DOCUMENT EXCERPT:
+===+
# Hello from Canada!



## Pigeonrh (Feb 5, 2013)

Hey all,
Found this site recently and love how active it is. I have been breeding mice most of my life and after a short break the last couple years I am getting back in to it. Im in Nova Scotia, Canada (east coast).
A few fellow breeders and myself are seriously considering starting a Canadian fancy mouse club as the hobby is seriously lacking up here. 
Looking forward to talking with you all.
Ryan


----------



## WoodWitch (Oct 18, 2009)

Welcome to the forum


----------



## Seafolly (Mar 13, 2012)

Welcome! I love the sounds of this club idea.


----------



## DaisyTailsMousery (Nov 8, 2012)

Hello and welcome


----------



## TwitchingWhiskers (Feb 2, 2013)

Welcome! I wish you success with the club, anything to strengthen the fancy!


----------



## pro-petz (Nov 14, 2012)

Hello and welcome to the forum


----------



## Paradigmatic (Jan 22, 2013)

Starting a club would hopefully give us all in Canada a little better idea of who's out there! Best of luck to you.


----------



## andypandy29us (Aug 10, 2012)

hello and welcome


----------



## ThatCertainGlow (Jun 23, 2012)

Welcome to the forum.  I do hope a Canadian club gets going. So many of you seem to feel very isolated. (Not too dissimilar to the US I guess.)
+===+
AVAILABLE DATA:
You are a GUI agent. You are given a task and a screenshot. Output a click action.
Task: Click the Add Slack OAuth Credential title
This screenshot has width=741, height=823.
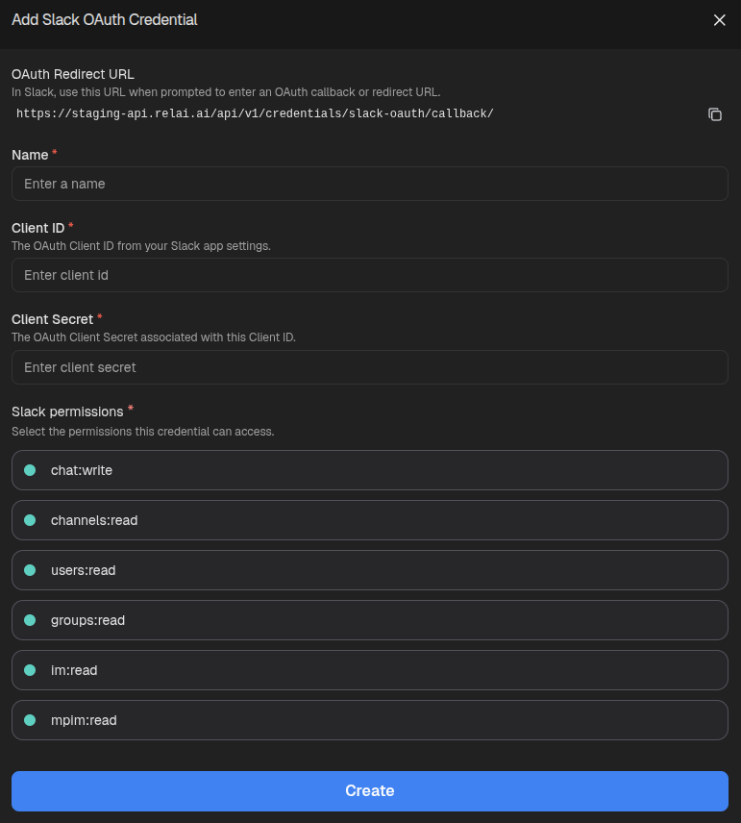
+===+
GOAL 1: Quote the stretch of the mouse-breeding forum thread that opens with the words containing "## Paradigmatic (Jan" and closes with "(Aug 10, 2012)".
GOAL 2: Write what comes next in the mouse-breeding forum thread, picking up after its last post.
The data bear no relation to the mouse-breeding forum thread.

FINAL RESULT 1:
## Paradigmatic (Jan 22, 2013)

Starting a club would hopefully give us all in Canada a little better idea of who's out there! Best of luck to you.


----------



## andypandy29us (Aug 10, 2012)

FINAL RESULT 2:
----------



## Vicats (Dec 8, 2012)

Welcome to the forums! Do you mind if I ask where(ish) in Nova Scotia you're located? I went to X, and there's a chance I will be heading back to NS in September... It would be wonderful to make some more Mousy connections. Also, a Canadian fancy club would be wonderful! With the opportunity to pool resources, we should be able to bring some really wonderful lines up here.


----------



## Pigeonrh (Feb 5, 2013)

Hey,
Im in the Windsor area. So about 45 mins from X. My wife actually went to X for a while years ago.


----------



## Vicats (Dec 8, 2012)

Alright, good to know! I know Seafolly is planning a road trip in late April which will hopefully result in some American stock up here... You might want to contact her. (She's wonderful, I got my pet girls from her.  )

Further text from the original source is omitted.